Sparklyr, Tableau, and R – powerful tools for data analysis
If you work with geospatial data or multiple data sources, you know how tricky it can be to bring everything together in a clear and meaningful way. That’s where Sparklyr, Tableau, and R come in—a smart, flexible combination built for serious data work.
With Sparklyr, you can easily merge data sources like satellite images and geographic files. It’s ideal for cleaning and preparing messy data so it’s ready for analysis.
Tableau helps you turn that cleaned data into interactive dashboards that make trends and patterns easy to see. These visuals are great for sharing insights with your team or clients.
R is a programming language used for deep statistical analysis. Whether you’re building predictions, spotting patterns, or classifying data, R gives you the power and flexibility to go deeper—especially when working with geospatial datasets.
Used together, these tools give you a complete, visually engaging workflow for making sense of complex data—even if you’re new to data analysis or coding.
What will you learn in this blended learning course?
In this blended learning course, you’ll build real, practical skills that you can apply right away in geospatial and data analysis projects. Step by step, you’ll learn how to prepare, process, and present data using both open-source and commercial tools.
You’ll begin with ESA SNAP for pre-processing satellite imagery, then move on to GRASS GIS, a powerful open-source tool for spatial analysis. These platforms help you clean and enhance raw geodata for further use.
Next, you’ll dive into the Semi-Automatic Classification Plugin (SCP) in QGIS—a free plugin created by Luca Congedo that helps you classify remote sensing images. From downloading satellite data to performing raster calculations, you’ll learn to build a complete workflow—even without a remote sensing background.
Then it’s time to combine and clean your data using Sparklyr. With a solid data foundation in place, you’ll use Tableau to create dashboards that clearly communicate your insights. Finally, in R, you’ll write your own scripts to analyze trends, build models, and uncover hidden patterns.

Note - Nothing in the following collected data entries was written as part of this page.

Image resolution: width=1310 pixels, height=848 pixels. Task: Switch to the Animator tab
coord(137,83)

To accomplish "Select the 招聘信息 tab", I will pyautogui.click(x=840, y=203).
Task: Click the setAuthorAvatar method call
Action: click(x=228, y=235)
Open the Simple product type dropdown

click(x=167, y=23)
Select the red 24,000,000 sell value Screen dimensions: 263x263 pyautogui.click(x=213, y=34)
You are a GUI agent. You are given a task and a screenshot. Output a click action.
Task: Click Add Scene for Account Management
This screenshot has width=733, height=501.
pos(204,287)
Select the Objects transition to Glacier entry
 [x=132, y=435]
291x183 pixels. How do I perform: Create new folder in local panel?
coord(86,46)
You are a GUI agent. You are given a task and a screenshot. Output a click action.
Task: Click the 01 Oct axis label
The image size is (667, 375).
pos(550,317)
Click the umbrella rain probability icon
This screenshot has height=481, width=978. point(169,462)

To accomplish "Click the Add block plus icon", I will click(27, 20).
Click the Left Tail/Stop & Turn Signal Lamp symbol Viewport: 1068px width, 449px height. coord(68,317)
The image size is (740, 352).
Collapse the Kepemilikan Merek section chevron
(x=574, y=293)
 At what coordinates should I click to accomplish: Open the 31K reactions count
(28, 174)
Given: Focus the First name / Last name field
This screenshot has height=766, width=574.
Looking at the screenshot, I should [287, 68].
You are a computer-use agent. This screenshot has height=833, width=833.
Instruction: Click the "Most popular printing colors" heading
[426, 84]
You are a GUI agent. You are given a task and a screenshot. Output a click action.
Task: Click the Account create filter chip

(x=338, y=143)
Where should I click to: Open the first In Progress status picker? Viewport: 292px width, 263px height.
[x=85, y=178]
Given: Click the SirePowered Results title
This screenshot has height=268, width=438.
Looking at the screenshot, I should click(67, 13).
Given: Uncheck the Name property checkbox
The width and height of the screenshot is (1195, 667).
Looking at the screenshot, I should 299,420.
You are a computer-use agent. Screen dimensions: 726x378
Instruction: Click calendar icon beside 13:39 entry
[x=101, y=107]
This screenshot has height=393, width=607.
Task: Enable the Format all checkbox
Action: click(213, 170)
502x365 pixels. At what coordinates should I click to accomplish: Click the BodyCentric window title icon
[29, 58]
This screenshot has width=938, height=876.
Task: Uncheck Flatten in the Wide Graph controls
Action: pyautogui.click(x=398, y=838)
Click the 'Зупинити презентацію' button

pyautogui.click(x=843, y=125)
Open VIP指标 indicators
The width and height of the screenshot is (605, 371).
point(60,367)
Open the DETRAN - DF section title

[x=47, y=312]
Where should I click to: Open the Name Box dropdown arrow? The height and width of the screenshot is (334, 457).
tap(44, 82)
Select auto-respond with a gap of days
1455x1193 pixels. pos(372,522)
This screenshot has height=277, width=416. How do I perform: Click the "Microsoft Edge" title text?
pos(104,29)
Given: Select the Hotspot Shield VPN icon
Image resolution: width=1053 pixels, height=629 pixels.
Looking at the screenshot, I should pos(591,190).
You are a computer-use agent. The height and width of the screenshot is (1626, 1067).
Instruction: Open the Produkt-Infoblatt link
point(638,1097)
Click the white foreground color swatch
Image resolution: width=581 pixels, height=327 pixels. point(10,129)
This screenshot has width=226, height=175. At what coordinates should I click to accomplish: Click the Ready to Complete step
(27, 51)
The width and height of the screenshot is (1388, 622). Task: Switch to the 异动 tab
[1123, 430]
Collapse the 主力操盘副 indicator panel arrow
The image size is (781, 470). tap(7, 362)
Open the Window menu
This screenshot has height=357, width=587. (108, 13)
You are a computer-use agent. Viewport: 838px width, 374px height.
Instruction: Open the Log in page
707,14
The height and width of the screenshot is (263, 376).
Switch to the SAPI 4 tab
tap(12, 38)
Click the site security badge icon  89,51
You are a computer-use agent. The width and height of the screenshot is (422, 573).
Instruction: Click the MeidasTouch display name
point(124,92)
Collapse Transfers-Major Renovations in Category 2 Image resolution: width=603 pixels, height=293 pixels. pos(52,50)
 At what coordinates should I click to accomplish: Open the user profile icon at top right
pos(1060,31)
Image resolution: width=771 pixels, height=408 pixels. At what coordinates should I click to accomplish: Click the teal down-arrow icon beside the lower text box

This course doesn’t just teach you tools—it helps you build a skillset that mirrors how professionals work. Whether you’re handling satellite data, spatial analysis, or big statistical datasets, you’ll gain confidence and competence across the board.
Why choose this course on Sparklyr, Tableau, and R programming?
Blended learning gives you the best of both worlds—live interaction and flexible, self-paced study—so you can build job-ready skills on your own terms. In this course, you’ll learn how to turn raw, complex data into powerful visual stories using Sparklyr, Tableau, and R.
We start with a live session where you’ll get hands-on with real geospatial data. You’ll clean and structure datasets using Sparklyr and R, and see firsthand how Tableau brings them to life through interactive dashboards.
Then, move at your own pace through our step-by-step online modules. These cover the full process—from combining data with Sparklyr to building predictive models in R and designing dashboards in Tableau. You’ll also strengthen your understanding of statistical analysis and data storytelling along the way.
Later in the course, we’ll reconnect for a second live session. You’ll apply everything you’ve learned to a realistic project, troubleshoot challenges, and get personal feedback to sharpen your final result.
One of the biggest strengths of this course is its real-world, case-based approach. You won’t just learn each tool—you’ll use them together in a complete workflow that mirrors real projects.
By combining expert instruction with hands-on practice, this course prepares you to confidently handle data from end to end. You’ll leave with the skills to prepare, analyze, and visualize data—and the confidence to make smarter decisions with it.